***** Given information *****

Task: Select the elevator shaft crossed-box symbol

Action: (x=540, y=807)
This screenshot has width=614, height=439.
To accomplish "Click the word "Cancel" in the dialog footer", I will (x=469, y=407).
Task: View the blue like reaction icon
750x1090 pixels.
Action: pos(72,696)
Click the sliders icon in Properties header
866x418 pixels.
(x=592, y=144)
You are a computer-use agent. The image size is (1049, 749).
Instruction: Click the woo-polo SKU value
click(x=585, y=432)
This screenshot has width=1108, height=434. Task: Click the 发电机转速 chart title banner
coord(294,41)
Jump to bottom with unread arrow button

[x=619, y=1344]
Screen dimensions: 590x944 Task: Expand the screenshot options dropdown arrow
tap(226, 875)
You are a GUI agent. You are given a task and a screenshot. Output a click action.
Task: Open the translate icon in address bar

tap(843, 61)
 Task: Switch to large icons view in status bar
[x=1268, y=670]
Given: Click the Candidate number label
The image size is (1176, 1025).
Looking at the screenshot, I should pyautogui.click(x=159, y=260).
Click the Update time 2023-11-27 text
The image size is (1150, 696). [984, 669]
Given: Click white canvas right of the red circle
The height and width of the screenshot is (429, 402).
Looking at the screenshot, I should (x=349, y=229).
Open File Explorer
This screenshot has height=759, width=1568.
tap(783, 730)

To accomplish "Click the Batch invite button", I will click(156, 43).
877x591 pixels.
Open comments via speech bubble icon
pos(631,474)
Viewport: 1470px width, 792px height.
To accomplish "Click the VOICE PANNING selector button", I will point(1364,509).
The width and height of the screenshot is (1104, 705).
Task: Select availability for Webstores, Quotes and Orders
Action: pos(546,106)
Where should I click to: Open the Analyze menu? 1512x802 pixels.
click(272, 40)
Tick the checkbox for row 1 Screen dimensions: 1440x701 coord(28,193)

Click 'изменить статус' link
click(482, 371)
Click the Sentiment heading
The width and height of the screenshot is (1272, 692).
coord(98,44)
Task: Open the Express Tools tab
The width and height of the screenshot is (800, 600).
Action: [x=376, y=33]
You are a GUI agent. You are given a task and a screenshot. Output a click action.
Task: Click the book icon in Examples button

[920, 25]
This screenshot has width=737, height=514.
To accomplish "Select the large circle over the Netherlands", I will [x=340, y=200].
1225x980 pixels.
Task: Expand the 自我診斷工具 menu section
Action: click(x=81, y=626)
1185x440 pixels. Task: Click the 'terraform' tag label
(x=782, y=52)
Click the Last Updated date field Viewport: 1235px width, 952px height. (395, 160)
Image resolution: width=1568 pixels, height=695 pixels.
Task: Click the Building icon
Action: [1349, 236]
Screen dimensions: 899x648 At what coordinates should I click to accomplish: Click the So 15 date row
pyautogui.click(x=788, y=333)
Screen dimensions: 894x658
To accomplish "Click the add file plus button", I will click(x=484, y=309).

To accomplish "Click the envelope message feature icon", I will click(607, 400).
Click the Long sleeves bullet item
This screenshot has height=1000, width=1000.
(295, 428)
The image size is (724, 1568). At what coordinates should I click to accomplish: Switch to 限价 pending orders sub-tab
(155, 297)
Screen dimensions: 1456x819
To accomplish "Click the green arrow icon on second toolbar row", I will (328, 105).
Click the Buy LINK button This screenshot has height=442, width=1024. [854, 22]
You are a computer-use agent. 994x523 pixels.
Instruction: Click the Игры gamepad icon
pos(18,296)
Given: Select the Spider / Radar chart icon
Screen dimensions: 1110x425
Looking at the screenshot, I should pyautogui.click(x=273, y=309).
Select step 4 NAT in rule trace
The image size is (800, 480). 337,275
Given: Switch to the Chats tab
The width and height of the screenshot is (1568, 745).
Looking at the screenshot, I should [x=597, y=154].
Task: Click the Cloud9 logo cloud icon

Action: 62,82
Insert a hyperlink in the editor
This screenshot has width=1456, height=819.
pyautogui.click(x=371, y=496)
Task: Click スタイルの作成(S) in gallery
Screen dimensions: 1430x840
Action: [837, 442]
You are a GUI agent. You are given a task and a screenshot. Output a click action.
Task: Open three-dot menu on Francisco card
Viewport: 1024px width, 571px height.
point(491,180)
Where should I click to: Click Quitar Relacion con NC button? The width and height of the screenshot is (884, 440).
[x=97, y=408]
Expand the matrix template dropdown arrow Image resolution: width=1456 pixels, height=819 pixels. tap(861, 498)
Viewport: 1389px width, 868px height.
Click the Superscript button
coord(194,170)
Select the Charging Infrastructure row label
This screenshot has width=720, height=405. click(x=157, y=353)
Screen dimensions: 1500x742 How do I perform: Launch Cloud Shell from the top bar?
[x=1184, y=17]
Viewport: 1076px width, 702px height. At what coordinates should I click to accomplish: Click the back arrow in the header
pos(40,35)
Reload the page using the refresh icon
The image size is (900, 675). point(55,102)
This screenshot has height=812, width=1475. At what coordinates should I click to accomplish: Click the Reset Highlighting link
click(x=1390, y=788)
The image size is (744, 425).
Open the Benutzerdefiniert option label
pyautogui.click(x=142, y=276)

*****

Requirement> Render the material above as a JSON list of strings, one string per line in the original order, omitting blank lines.

Response to this task>
[
  "Task: Select the elevator shaft crossed-box symbol",
  "Action: (x=540, y=807)",
  "This screenshot has width=614, height=439.",
  "To accomplish \"Click the word \"Cancel\" in the dialog footer\", I will (x=469, y=407).",
  "Task: View the blue like reaction icon",
  "750x1090 pixels.",
  "Action: pos(72,696)",
  "Click the sliders icon in Properties header",
  "866x418 pixels.",
  "(x=592, y=144)",
  "You are a computer-use agent. The image size is (1049, 749).",
  "Instruction: Click the woo-polo SKU value",
  "click(x=585, y=432)",
  "This screenshot has width=1108, height=434. Task: Click the 发电机转速 chart title banner",
  "coord(294,41)",
  "Jump to bottom with unread arrow button",
  "[x=619, y=1344]",
  "Screen dimensions: 590x944 Task: Expand the screenshot options dropdown arrow",
  "tap(226, 875)",
  "You are a GUI agent. You are given a task and a screenshot. Output a click action.",
  "Task: Open the translate icon in address bar",
  "tap(843, 61)",
  " Task: Switch to large icons view in status bar",
  "[x=1268, y=670]",
  "Given: Click the Candidate number label",
  "The image size is (1176, 1025).",
  "Looking at the screenshot, I should pyautogui.click(x=159, y=260).",
  "Click the Update time 2023-11-27 text",
  "The image size is (1150, 696). [984, 669]",
  "Given: Click white canvas right of the red circle",
  "The height and width of the screenshot is (429, 402).",
  "Looking at the screenshot, I should (x=349, y=229).",
  "Open File Explorer",
  "This screenshot has height=759, width=1568.",
  "tap(783, 730)",
  "To accomplish \"Click the Batch invite button\", I will click(156, 43).",
  "877x591 pixels.",
  "Open comments via speech bubble icon",
  "pos(631,474)",
  "Viewport: 1470px width, 792px height.",
  "To accomplish \"Click the VOICE PANNING selector button\", I will point(1364,509).",
  "The width and height of the screenshot is (1104, 705).",
  "Task: Select availability for Webstores, Quotes and Orders",
  "Action: pos(546,106)",
  "Where should I click to: Open the Analyze menu? 1512x802 pixels.",
  "click(272, 40)",
  "Tick the checkbox for row 1 Screen dimensions: 1440x701 coord(28,193)",
  "Click 'изменить статус' link",
  "click(482, 371)",
  "Click the Sentiment heading",
  "The width and height of the screenshot is (1272, 692).",
  "coord(98,44)",
  "Task: Open the Express Tools tab",
  "The width and height of the screenshot is (800, 600).",
  "Action: [x=376, y=33]",
  "You are a GUI agent. You are given a task and a screenshot. Output a click action.",
  "Task: Click the book icon in Examples button",
  "[920, 25]",
  "This screenshot has width=737, height=514.",
  "To accomplish \"Select the large circle over the Netherlands\", I will [x=340, y=200].",
  "1225x980 pixels.",
  "Task: Expand the 自我診斷工具 menu section",
  "Action: click(x=81, y=626)",
  "1185x440 pixels. Task: Click the 'terraform' tag label",
  "(x=782, y=52)",
  "Click the Last Updated date field Viewport: 1235px width, 952px height. (395, 160)",
  "Image resolution: width=1568 pixels, height=695 pixels.",
  "Task: Click the Building icon",
  "Action: [1349, 236]",
  "Screen dimensions: 899x648 At what coordinates should I click to accomplish: Click the So 15 date row",
  "pyautogui.click(x=788, y=333)",
  "Screen dimensions: 894x658",
  "To accomplish \"Click the add file plus button\", I will click(x=484, y=309).",
  "To accomplish \"Click the envelope message feature icon\", I will click(607, 400).",
  "Click the Long sleeves bullet item",
  "This screenshot has height=1000, width=1000.",
  "(295, 428)",
  "The image size is (724, 1568). At what coordinates should I click to accomplish: Switch to 限价 pending orders sub-tab",
  "(155, 297)",
  "Screen dimensions: 1456x819",
  "To accomplish \"Click the green arrow icon on second toolbar row\", I will (328, 105).",
  "Click the Buy LINK button This screenshot has height=442, width=1024. [854, 22]",
  "You are a computer-use agent. 994x523 pixels.",
  "Instruction: Click the Игры gamepad icon",
  "pos(18,296)",
  "Given: Select the Spider / Radar chart icon",
  "Screen dimensions: 1110x425",
  "Looking at the screenshot, I should pyautogui.click(x=273, y=309).",
  "Select step 4 NAT in rule trace",
  "The image size is (800, 480). 337,275",
  "Given: Switch to the Chats tab",
  "The width and height of the screenshot is (1568, 745).",
  "Looking at the screenshot, I should [x=597, y=154].",
  "Task: Click the Cloud9 logo cloud icon",
  "Action: 62,82",
  "Insert a hyperlink in the editor",
  "This screenshot has width=1456, height=819.",
  "pyautogui.click(x=371, y=496)",
  "Task: Click スタイルの作成(S) in gallery",
  "Screen dimensions: 1430x840",
  "Action: [837, 442]",
  "You are a GUI agent. You are given a task and a screenshot. Output a click action.",
  "Task: Open three-dot menu on Francisco card",
  "Viewport: 1024px width, 571px height.",
  "point(491,180)",
  "Where should I click to: Click Quitar Relacion con NC button? The width and height of the screenshot is (884, 440).",
  "[x=97, y=408]",
  "Expand the matrix template dropdown arrow Image resolution: width=1456 pixels, height=819 pixels. tap(861, 498)",
  "Viewport: 1389px width, 868px height.",
  "Click the Superscript button",
  "coord(194,170)",
  "Select the Charging Infrastructure row label",
  "This screenshot has width=720, height=405. click(x=157, y=353)",
  "Screen dimensions: 1500x742 How do I perform: Launch Cloud Shell from the top bar?",
  "[x=1184, y=17]",
  "Viewport: 1076px width, 702px height. At what coordinates should I click to accomplish: Click the back arrow in the header",
  "pos(40,35)",
  "Reload the page using the refresh icon",
  "The image size is (900, 675). point(55,102)",
  "This screenshot has height=812, width=1475. At what coordinates should I click to accomplish: Click the Reset Highlighting link",
  "click(x=1390, y=788)",
  "The image size is (744, 425).",
  "Open the Benutzerdefiniert option label",
  "pyautogui.click(x=142, y=276)"
]